David, a 22-year active-duty naval engineer based in La Mesa, California, came home from an overseas deployment to find his EV charging circuit had been causing problems for months. Three Wallbox Pulsar Plus chargers had failed on the same 60-amp circuit. He measured the breaker temperature himself and was not comfortable with the readings. Conduit throughout the run vibrated noticeably when the car was charging, and he heard intermittent arcing sounds from the main panel. His daughter's 2020 Chevy Bolt and his own Rivian R1T both relied on the circuit. San Diego Gas and Electric visited, recorded voltage data for a week, and ultimately installed a dedicated transformer on the pole outside to rule out the utility as the source of the trouble. Multiple electricians had visited the home and left without a clear answer.
Tom Moloughney from State of Charge brought in Matt Trout, owner of Trout Electric and a Qmerit-certified master electrician, to properly diagnose the system. What they found was a compounding list of problems stemming from the original install. The electrician who did that work used number six ROMX wire across a 100-foot run through the attic, a wire type not rated for a 60-amp circuit in this application. He also ran short of wire mid-job and improvised: he terminated the run at an existing NEMA 14-50 box, converted it into a junction box, and used flexible liquid-tight conduit to bridge the gap to the charger. That conduit was routed across a garage door opening in violation of code. Throughout the run, the wire had nicks in several spots. The breaker's slot in the panel had worked loose, likely from repeated thermal expansion and contraction over time.
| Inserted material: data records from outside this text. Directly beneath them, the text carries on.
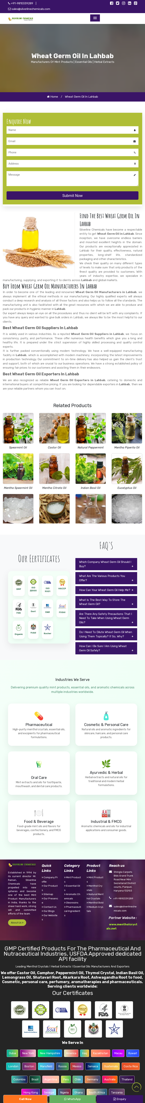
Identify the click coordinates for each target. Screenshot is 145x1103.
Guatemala (111, 1066)
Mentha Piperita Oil (127, 447)
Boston (29, 1066)
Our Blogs (48, 911)
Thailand (126, 1079)
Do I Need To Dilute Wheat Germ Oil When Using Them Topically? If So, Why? (105, 634)
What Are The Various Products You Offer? (102, 578)
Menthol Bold (95, 902)
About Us (17, 922)
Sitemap (47, 894)
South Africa (97, 1092)
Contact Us (49, 907)
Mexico (76, 1066)
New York (28, 1053)
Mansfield (46, 1066)
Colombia (19, 1079)
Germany (92, 1079)
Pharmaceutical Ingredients (72, 911)
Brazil (34, 1079)
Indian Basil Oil (90, 488)
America (71, 1053)
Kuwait (132, 1053)
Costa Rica (131, 1066)
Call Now (25, 1099)
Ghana (78, 1092)
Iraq (84, 1053)
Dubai (12, 1053)
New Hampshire (50, 1053)
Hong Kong (30, 1092)
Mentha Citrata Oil (54, 488)
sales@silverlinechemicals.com (29, 9)
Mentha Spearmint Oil (18, 488)
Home (52, 96)
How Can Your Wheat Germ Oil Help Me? (104, 590)
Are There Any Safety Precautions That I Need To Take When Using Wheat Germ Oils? (105, 618)
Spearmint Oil (18, 447)
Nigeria (64, 1092)
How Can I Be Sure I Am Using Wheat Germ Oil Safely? (103, 648)
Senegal (49, 1092)
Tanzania (117, 1092)
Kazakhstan (100, 1053)
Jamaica (92, 1066)
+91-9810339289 (20, 3)
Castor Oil (54, 447)
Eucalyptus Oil (126, 488)
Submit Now (72, 195)
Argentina (50, 1079)
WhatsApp (72, 1099)
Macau (118, 1053)
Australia (109, 1079)
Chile (78, 1079)
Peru (66, 1079)
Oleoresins (71, 902)
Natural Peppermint (91, 447)
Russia (62, 1066)
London (13, 1066)
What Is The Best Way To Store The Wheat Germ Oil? (102, 602)
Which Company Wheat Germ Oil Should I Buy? (105, 564)
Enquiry (119, 1099)
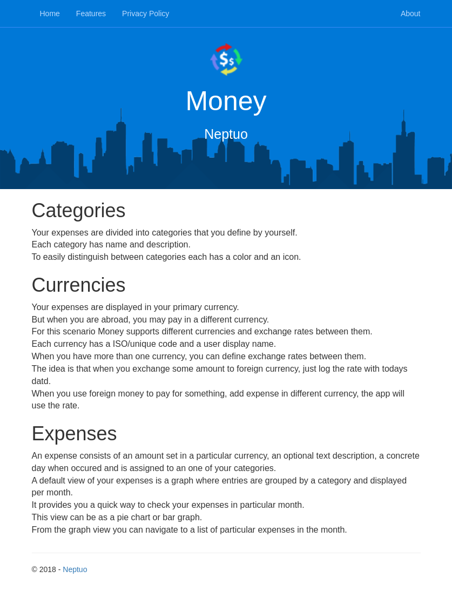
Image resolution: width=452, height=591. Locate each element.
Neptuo (75, 569)
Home (50, 13)
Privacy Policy (145, 13)
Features (91, 13)
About (411, 13)
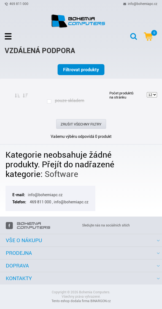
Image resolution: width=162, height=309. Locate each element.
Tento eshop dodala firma (71, 301)
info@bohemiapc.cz (142, 3)
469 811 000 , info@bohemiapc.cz (58, 202)
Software (61, 174)
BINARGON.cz (100, 301)
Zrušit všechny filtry (81, 124)
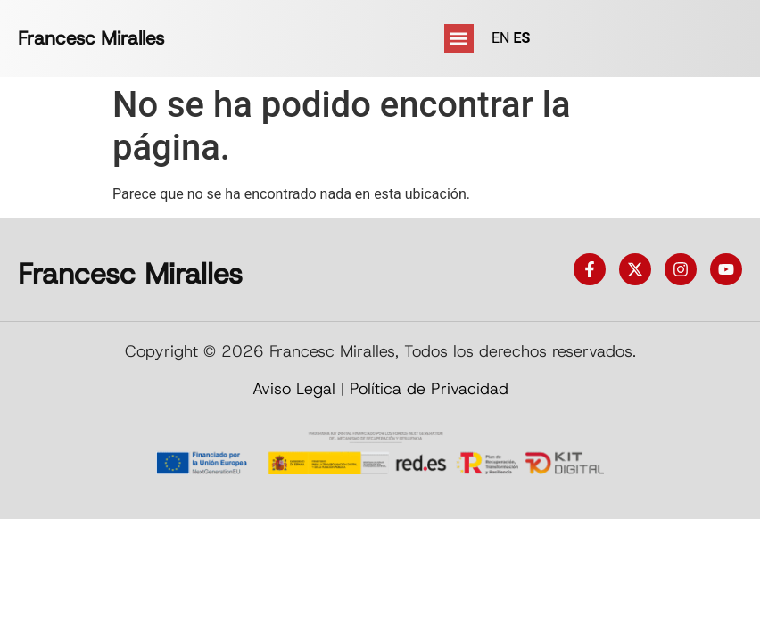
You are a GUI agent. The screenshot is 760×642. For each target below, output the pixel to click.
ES (521, 37)
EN (501, 37)
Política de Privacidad (429, 388)
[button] (459, 39)
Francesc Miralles (91, 38)
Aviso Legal (293, 388)
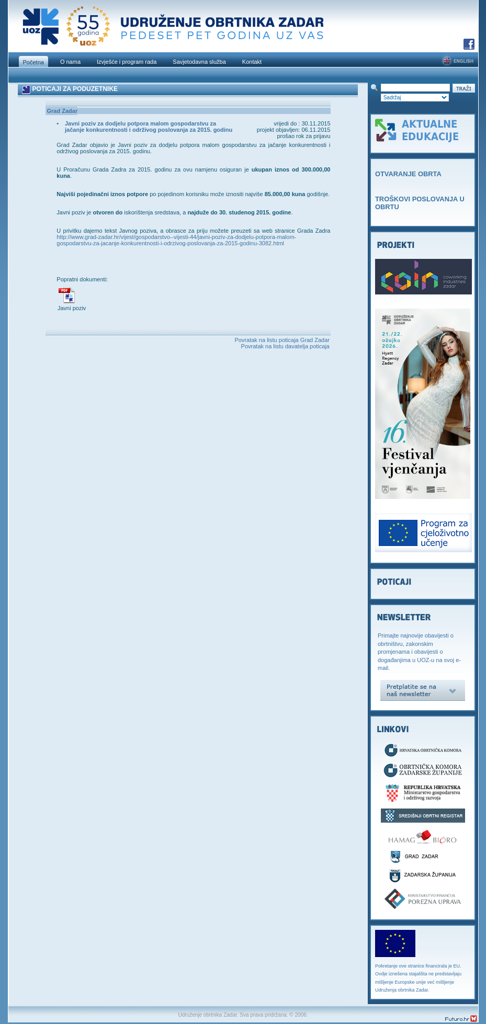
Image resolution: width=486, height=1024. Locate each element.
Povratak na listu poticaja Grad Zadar (282, 340)
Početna (33, 62)
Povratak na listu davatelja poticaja (285, 346)
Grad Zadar (62, 111)
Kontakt (252, 62)
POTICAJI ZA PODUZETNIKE (75, 89)
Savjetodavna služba (199, 62)
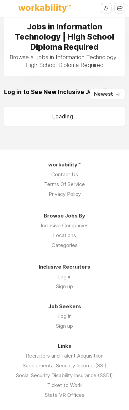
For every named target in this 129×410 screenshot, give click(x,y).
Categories (65, 245)
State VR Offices (65, 395)
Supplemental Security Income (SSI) (65, 365)
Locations (64, 235)
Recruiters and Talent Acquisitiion (65, 355)
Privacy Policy (65, 194)
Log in (64, 276)
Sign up (64, 286)
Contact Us (64, 174)
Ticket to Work (64, 385)
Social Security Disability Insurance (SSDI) (64, 375)
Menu (9, 8)
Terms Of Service (64, 184)
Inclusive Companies (65, 225)
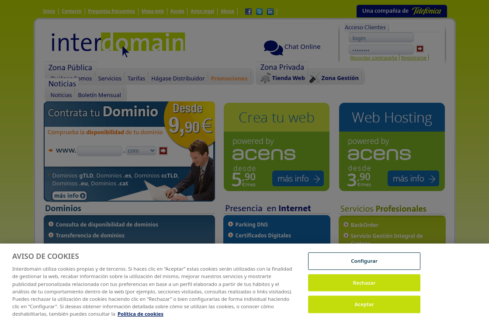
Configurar (364, 264)
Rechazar (364, 286)
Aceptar (364, 307)
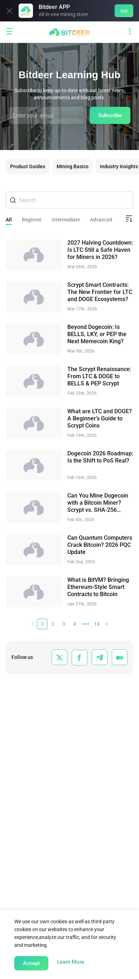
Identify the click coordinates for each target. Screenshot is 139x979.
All (9, 220)
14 (97, 624)
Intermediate (66, 220)
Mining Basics (72, 166)
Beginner (32, 220)
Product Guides (27, 166)
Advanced (101, 220)
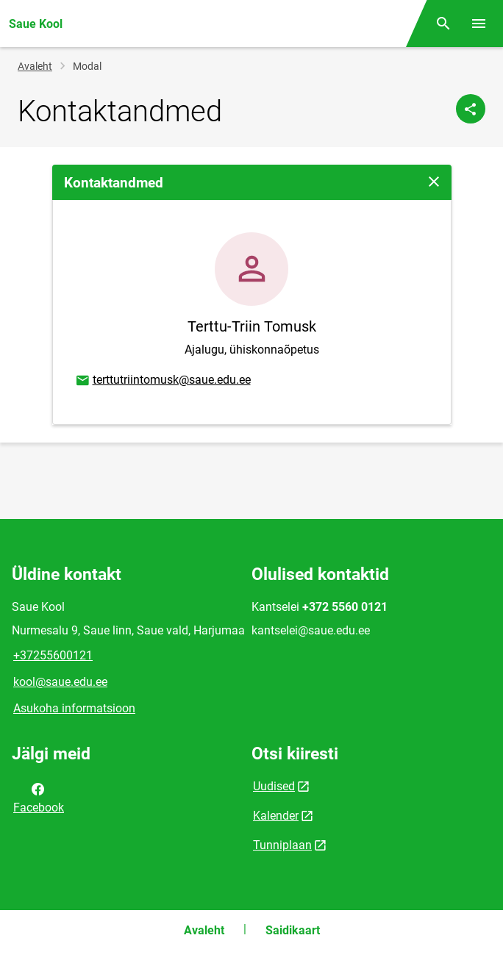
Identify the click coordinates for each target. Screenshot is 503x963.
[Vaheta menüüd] (479, 23)
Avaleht (35, 66)
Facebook (38, 797)
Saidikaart (292, 930)
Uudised (274, 786)
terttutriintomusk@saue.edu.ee (162, 380)
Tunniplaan (282, 845)
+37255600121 (53, 655)
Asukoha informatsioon (74, 708)
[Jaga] (470, 108)
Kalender (276, 816)
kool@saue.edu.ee (60, 682)
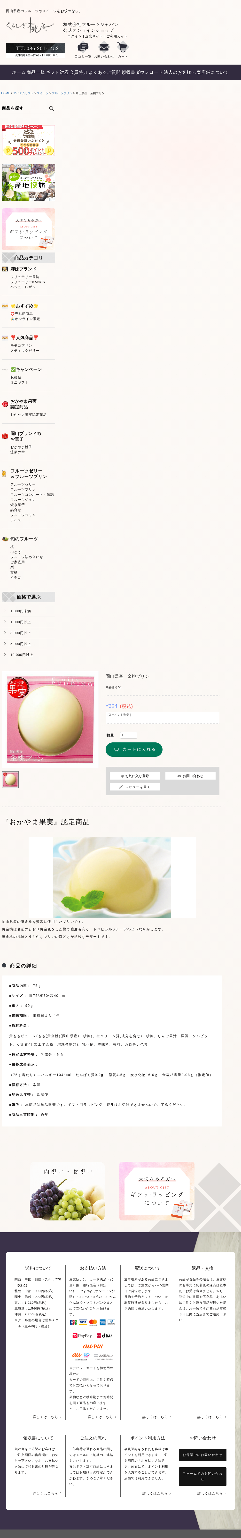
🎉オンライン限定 (25, 319)
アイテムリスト (23, 93)
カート (123, 50)
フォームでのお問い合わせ (203, 1476)
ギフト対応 (57, 72)
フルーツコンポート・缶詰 (32, 494)
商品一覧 (36, 72)
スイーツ (42, 93)
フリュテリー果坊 (24, 277)
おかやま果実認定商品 (28, 415)
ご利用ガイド (117, 36)
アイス (15, 520)
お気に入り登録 (137, 776)
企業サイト (94, 36)
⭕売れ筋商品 (21, 314)
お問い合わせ (104, 50)
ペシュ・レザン (23, 287)
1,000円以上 (20, 622)
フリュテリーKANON (28, 282)
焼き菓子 (17, 505)
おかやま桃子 (21, 447)
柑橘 (14, 572)
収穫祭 (15, 377)
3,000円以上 (20, 633)
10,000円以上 (21, 655)
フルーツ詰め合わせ (26, 557)
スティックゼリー (24, 351)
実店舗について (213, 72)
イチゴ (15, 577)
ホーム (19, 72)
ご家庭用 (17, 562)
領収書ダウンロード (142, 72)
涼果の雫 (17, 452)
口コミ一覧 (83, 50)
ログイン (74, 36)
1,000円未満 (20, 611)
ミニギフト (19, 382)
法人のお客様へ (180, 72)
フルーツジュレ (23, 500)
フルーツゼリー (23, 484)
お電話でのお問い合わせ (203, 1455)
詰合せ (15, 510)
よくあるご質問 (105, 72)
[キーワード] (23, 108)
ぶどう (15, 552)
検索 (51, 108)
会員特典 (79, 72)
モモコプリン (21, 345)
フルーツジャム (23, 515)
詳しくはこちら (45, 1417)
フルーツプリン (62, 93)
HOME (5, 93)
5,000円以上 (20, 644)
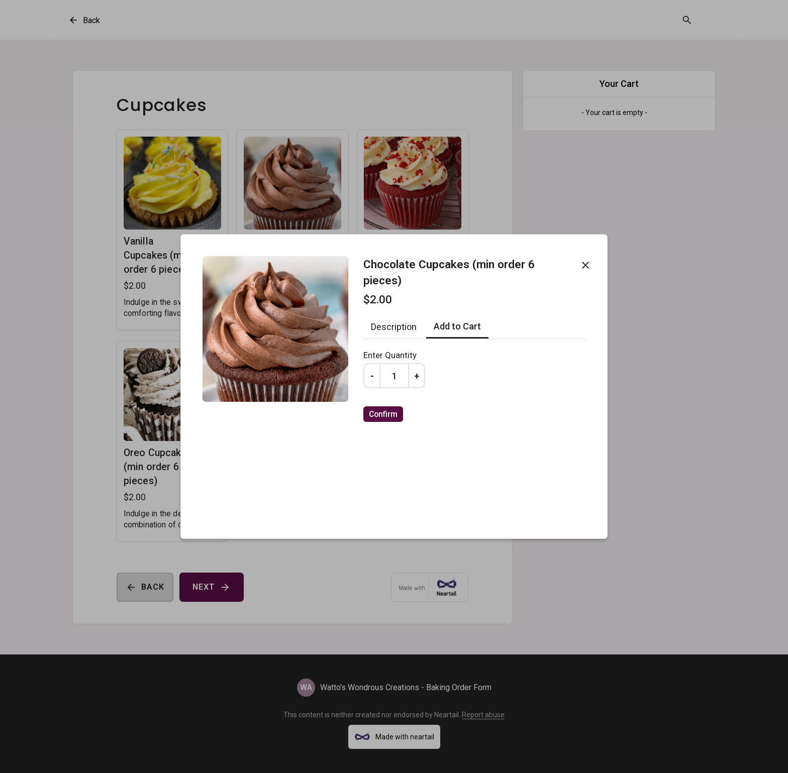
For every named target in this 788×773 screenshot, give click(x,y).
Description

Trout's crew replaced the entire circuit. Six gauge THHN wire was pulled in metal conduit from a new 60-amp breaker, up the side of the house, through the attic, and into the garage as a single continuous run with no splices or junction boxes. The loose breaker slot was replaced with a new breaker seated in a different panel position. After the rewire, the humming and vibration stopped immediately. But when the Rivian was plugged in, the reinstalled Wallbox Pulsar Plus faulted within seconds of connecting. A third charger was not going to be the solution. Trout's crew sourced an Enphase IQ2, the brand's newest generation home charger, from a local supply house. David already had Enphase solar equipment and was able to pair the new charger directly into his existing app. The whole job ran about 12 hours. David confirmed in a follow-up that both cars have been charging without issue since.
Bottom line: EV charging circuits pull high current continuously for hours, often back to back across two vehicles, in a way nothing else in a typical home does. That sustained load reveals every corner that got cut during installation. This one is worth sharing with anyone who just bought an EV and is about to hire whoever submitted the lowest bid.